Assassin in Red 刺杀小说家
I had been intrigued by this story ever since I saw the trailer in July last year. A man is told that to save his daughter, he must kill a novelist who believes his characters exist and the things in his novels happen in real life. Directed by Lu Yang (Brotherhood of the Blades) and starring Chinese screen queen Yang Mi, like a lot of successful films and TV series, this thriller fantasy takes inspiration from the rich resource of China’s flourishing contemporary literature, and is adapted from a short story by Shuang Xuetao. It’s worth pointing out that the Chinese title of the story and film mean: “Assassinate the Novelist”.

New Gods: Nezha Reborn 封神榜:哪吒重生
From Light Chaser Animation, who brought us the gorgeous “White Snake” (2019), this modern retelling of Nezha’s story, directed by Zhao Wen, features Nezha as a motorbike riding rebel youth, who awakens to find that an ancient battle, with the now sleekly suited and tattooed archvillain dragon kings, continues. Having written about the superb adaptability of this child god in my last book and other articles on China and its high technology, I can never resist a contemporary adaptation of Chinese mythology, and continue to be amazed at the deity’s ability to evolve.

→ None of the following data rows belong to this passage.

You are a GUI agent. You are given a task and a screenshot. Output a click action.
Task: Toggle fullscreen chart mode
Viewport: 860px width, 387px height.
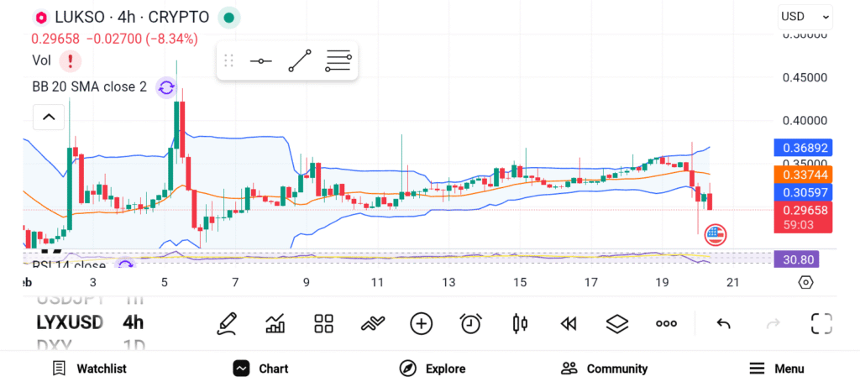pyautogui.click(x=821, y=323)
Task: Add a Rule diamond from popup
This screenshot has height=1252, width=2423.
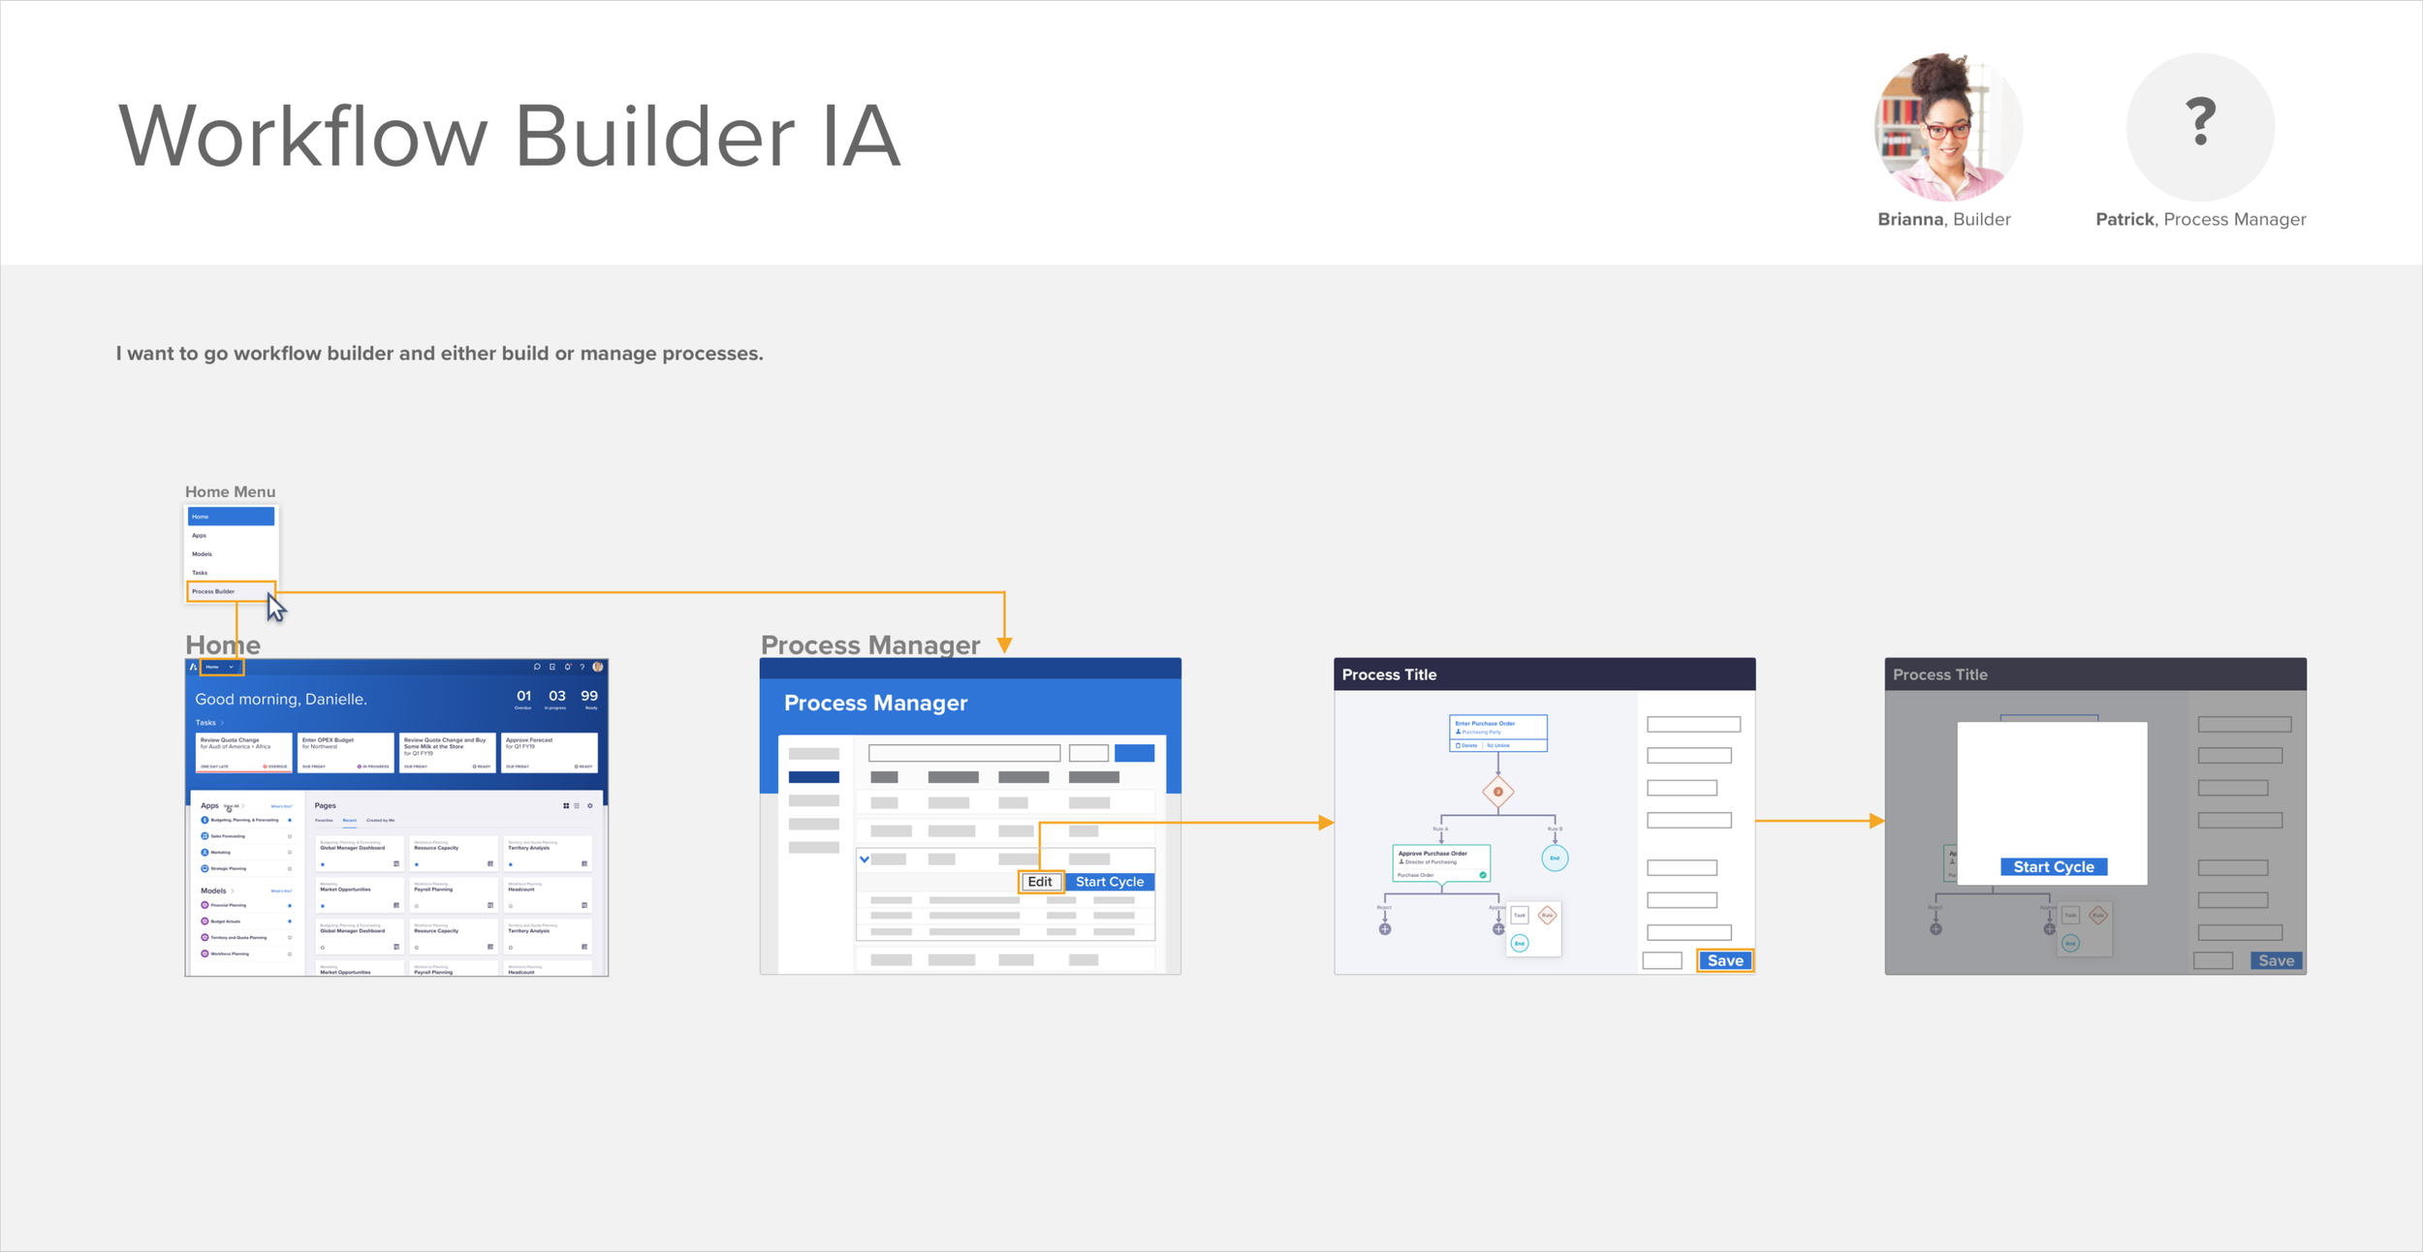Action: click(x=1547, y=915)

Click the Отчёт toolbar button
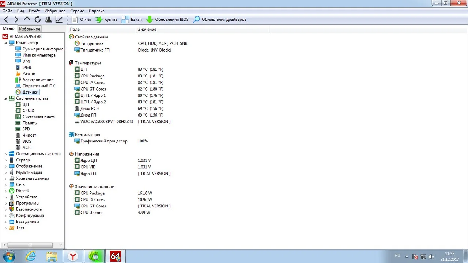pos(81,19)
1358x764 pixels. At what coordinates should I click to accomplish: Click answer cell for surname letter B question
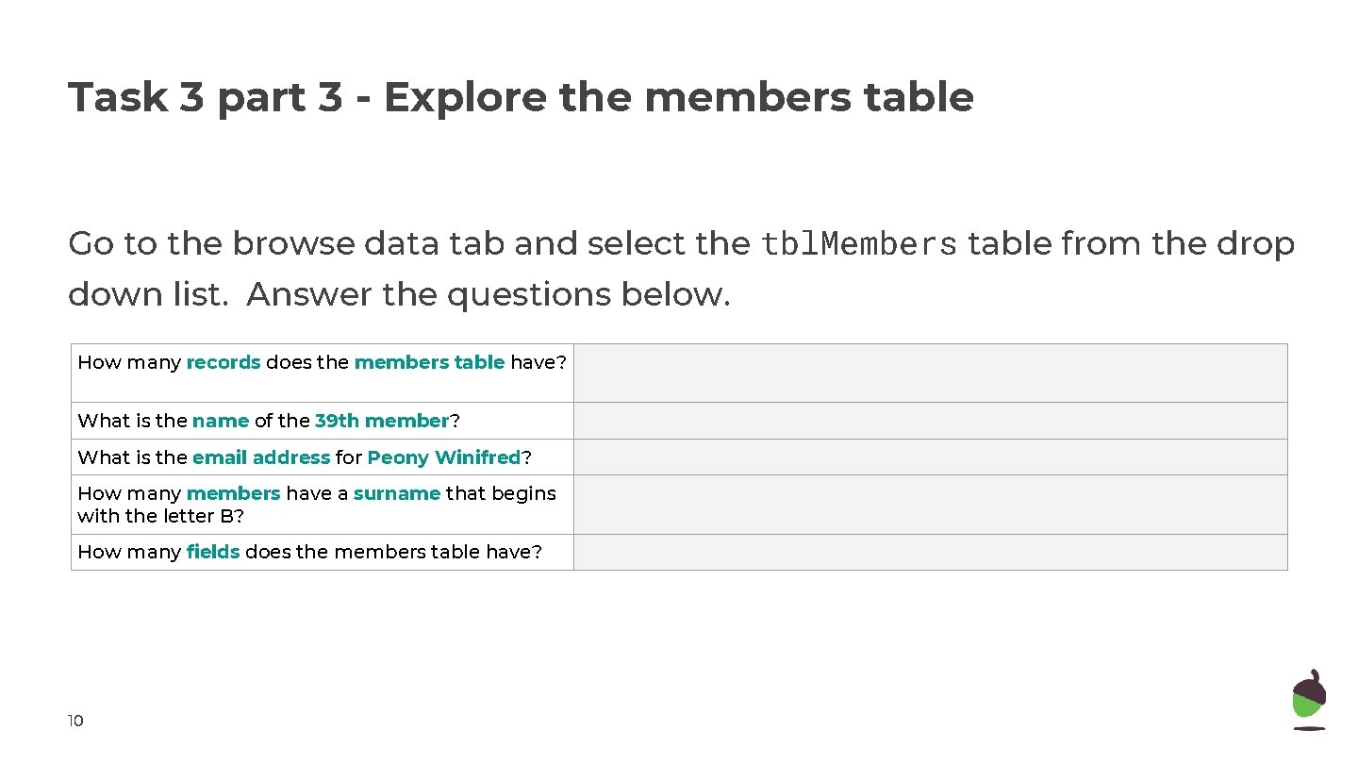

Over the last decade, successful heart-warming hesuipian comedies have spawned chains of sequels and spin offs, like Xu Zheng’s “Lost in…” series, and Chen Sicheng’s Detective Chinatown. Stephen Chow has continued his success, returning repeatedly to Journey to the West, with better CG and bigger budgets. Every year’s hesuipian seem to outdo the previous. 2019’s The Wandering Earth (directed by Frant Guo), the sci-fi blockbuster adapted from Liu Cixin’s work even made waves around the world.

Even though the actual concept of the New Year Movie emerged at the end of the last century, it is the modern incarnation of a much older Chinese tradition of elaborate Spring festivities. In the old days, wealthy households would hire acrobats and opera troupes for the tanghui, private performances in their back gardens or personal theatres. Nowadays, the entertainment can be enjoyed by everyone at the cinemas or in the comfort of their own homes via streaming platforms, whether it’s the Chunwan (New Year Gala) or the hesuipian. Today, the hesui industry has sprawled beyond the big screen, with acclaimed directors like Jia Zhangke preferring to make shorter films on smaller screens, big brands and online shopping platforms releasing mini movies that have become their much-talked-about annual big budget adverts.

Whilst much of China has returned to a cautious normal, and cinemas hope for a good hesuipian season to recover, many people will stay at home and watch titles on streaming services, and even Netflix are releasing some big-name Chinese films in time for the holidays. So if you can’t make it to the cinema, maybe some classic new year films will give you a respite from the constant stream of dumplings, snacks, and relatives who can’t quite work out how Zoom works.